__ABOUT THIS TASK__. Print the data from the line containing "You are a GUI" through the line containing "coordinates (138, 140).", word for word.

__RECORDS PROVIDED__.
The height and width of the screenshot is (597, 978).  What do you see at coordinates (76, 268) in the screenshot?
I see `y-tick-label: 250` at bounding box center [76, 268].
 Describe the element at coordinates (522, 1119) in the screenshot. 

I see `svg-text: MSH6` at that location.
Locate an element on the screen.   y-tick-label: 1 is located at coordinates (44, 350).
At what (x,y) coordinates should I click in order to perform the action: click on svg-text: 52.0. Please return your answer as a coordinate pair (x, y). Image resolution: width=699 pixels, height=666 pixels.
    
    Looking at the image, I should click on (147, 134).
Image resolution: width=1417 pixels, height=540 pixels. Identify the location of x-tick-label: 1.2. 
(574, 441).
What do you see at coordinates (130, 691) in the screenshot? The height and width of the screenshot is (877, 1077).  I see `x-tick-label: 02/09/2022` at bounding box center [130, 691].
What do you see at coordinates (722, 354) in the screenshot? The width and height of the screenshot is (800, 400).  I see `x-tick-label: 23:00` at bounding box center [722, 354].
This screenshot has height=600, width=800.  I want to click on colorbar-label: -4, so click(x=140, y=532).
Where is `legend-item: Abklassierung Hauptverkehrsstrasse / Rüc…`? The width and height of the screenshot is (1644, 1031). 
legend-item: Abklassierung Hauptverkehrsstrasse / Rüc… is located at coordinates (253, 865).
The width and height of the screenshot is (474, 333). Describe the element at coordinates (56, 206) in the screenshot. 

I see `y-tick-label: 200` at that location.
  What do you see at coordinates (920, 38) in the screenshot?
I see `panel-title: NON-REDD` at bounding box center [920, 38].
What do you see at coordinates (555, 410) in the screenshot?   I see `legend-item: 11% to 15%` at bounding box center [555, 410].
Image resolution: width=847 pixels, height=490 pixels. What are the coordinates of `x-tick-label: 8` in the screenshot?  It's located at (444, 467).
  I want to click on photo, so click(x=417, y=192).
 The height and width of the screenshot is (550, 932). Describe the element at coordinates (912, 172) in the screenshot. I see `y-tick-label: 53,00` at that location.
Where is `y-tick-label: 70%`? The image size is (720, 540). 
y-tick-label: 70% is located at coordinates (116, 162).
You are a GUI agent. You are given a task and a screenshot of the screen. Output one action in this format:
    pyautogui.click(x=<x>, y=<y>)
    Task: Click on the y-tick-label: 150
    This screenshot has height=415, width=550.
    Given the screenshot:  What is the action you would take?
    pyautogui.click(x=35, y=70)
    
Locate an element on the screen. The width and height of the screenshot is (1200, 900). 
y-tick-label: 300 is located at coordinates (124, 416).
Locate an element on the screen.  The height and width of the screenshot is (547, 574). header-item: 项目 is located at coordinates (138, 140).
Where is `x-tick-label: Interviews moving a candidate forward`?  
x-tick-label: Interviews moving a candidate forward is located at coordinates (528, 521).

__WRITTEN SOLUTION__.
You are a GUI agent. You are given a task and a screenshot of the screen. Output one action in this format:
    pyautogui.click(x=<x>, y=<y>)
    Task: Click on the y-tick-label: 150
    This screenshot has height=415, width=550.
    Given the screenshot:  What is the action you would take?
    pyautogui.click(x=35, y=70)
    
Locate an element on the screen. The width and height of the screenshot is (1200, 900). 
y-tick-label: 300 is located at coordinates (124, 416).
Locate an element on the screen.  The height and width of the screenshot is (547, 574). header-item: 项目 is located at coordinates (138, 140).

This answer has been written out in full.